RAW POST 本文: セキュリティチェック検査は常に RAW POST 本文に対して行われます。

フォーム ID: Web App Firewall が挿入した「as_fid」タグは、フォームの計算されたハッシュであり、ユーザーセッションでは一意ではなくなります。これは、ユーザーやセッションに関係なく、特定のフォームでは同じ値です。

Charset: リクエストに文字セットがない場合、アプリケーションプロファイルで指定されているデフォルトの文字セットがリクエストの処理時に使用されます。

カウンター:

プレフィックス「se」と「appfwreq」が付いたカウンターが追加され、ストリーミングエンジンとストリーミングエンジンのリクエストカウンターを追跡します。

nsconsmg -d statswt0 -g se_err_

nsconsmg -d statswt0 -g se_tot_

nsconsmg -d statswt0 -g se_cur_

nsconsmg -d statswt0 -g appfwreq_err_

nsconsmg -d statswt0 -g appfwreq_tot_

nsconsmg -d statswt0 -g appfwreq_cur_

_err counters: メモリ割り当ての問題またはその他のリソース不足が原因で、成功したが失敗したはずのまれなイベントを示します。

_tot counters: カウンターが増え続ける。

_cur counters: 現在のトランザクションの使用状況に基づいて変化し続ける現在の値を示すカウンター。

ヒント:

  • Web App Firewall のセキュリティチェックは、以前と同様に機能する必要があります。
  • セキュリティー検査の処理の順序は決まっていません。
  • レスポンス側の処理は影響を受けず、変更されることはありません。
  • クライアントレス VPN が使用されている場合、ストリーミングは実行されません。

重要:

Cookieの長さの計算: Citrix ADCリリース11.0(65.xより前のビルド)に加えて、リリース10.5.eでは、Web App Firewall Cookieヘッダー処理方法が変更されました。
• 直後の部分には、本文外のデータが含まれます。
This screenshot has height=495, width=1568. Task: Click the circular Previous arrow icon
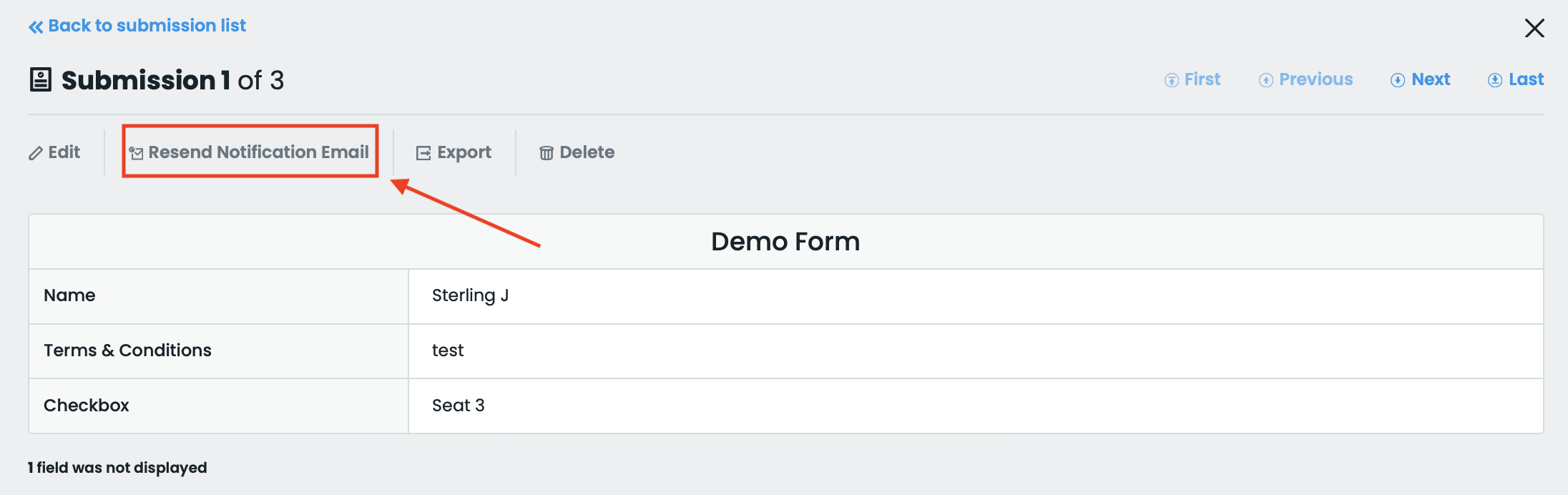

アプライアンスは Cookie を個別に評価し、Cookie ヘッダー内の Cookie の長さが設定された長さを超えると、バッファオーバーフロー違反がトリガーされました。 その結果、NetScaler 10.5以前のリリースでブロックされた要求が許可されることがあります。Cookie ヘッダー全体の長さは、Cookie の長さを決定するために計算されません。場合によっては、Cookie の合計サイズが許容値よりも大きくなり、サーバーが「400 Bad Request」で応答することがあります。

注: 変更は元に戻されました。NetScalerバージョン10.5.eからバージョン59.13xxe.e以降のビルドでの動作は、リリース10.5の非拡張ビルドと同様です。Cookieの長さを計算するときに、生の Cookie ヘッダー全体が考慮されるようになりました。Cookie の長さの決定には、前後のスペースと名前と値のペアを区切るセミコロン (;) 文字も含まれます。